Tip: training helps style and habits. For up-to-date factual answers, pair the model with retrieval (search/RAG) or tools.

Milestones (project timeline)

What we built, in order

1

Vision model

2

Chat LoRA (Qwen2.5-1.5B)

3

UI + inference hardening

4

More coding/agentic data

5

Reasoning mix + grounded QA

6

Ollama export (GGUF + Modelfile)

Source: project history in the transcript.

Why training took days

Fanless laptop + large dataset

0.5h

Small smoke test

1.5h

20k examples

6h

100k+ examples

9h

500k+ examples

LoRA keeps memory manageable, but long runs on a MacBook Air can still be slow due to fanless thermals and limited GPU throughput.

Illustrative scaling curve (order-of-magnitude).

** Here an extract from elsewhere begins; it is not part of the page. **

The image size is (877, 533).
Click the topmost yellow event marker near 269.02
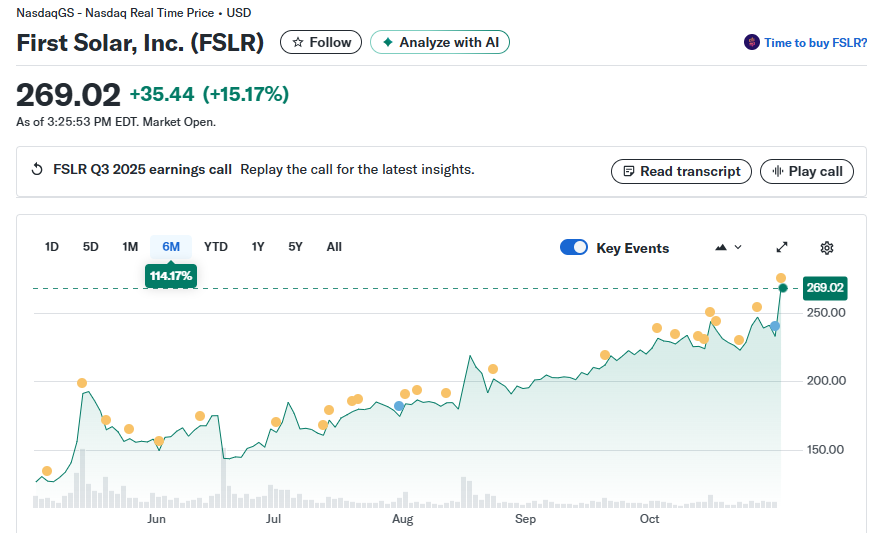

How Orion1 was trained (nutshell)

Training loop

We streamed multiple Hugging Face datasets and converted them into a single, consistent chat format. Then we applied Qwen's chat template and fine-tuned with LoRA on Apple Silicon (MPS), using gradient accumulation and checkpointing to fit within laptop memory.

Deployment

After training, we exported the model for local use: either via a Gradio UI in Python, or by converting to GGUF (llama.cpp) and importing into Ollama with a Modelfile that preserves the chat template.

Training hardware + constraints

Machine: MacBook Air (M5), running PyTorch with Apple's MPS backend.

Key constraints: fanless thermals, limited GPU throughput vs desktop CUDA, and unified memory pressure for long context lengths.

Why LoRA: trains a small set of adapter weights (millions) rather than all model weights (billions), making local fine-tuning feasible.

One-line summary: "Orion1 is a LoRA-adapted Qwen2.5-1.5B chat model trained locally on an M5 MacBook Air using a curated multi-dataset mixture for reasoning, coding, and grounded QA."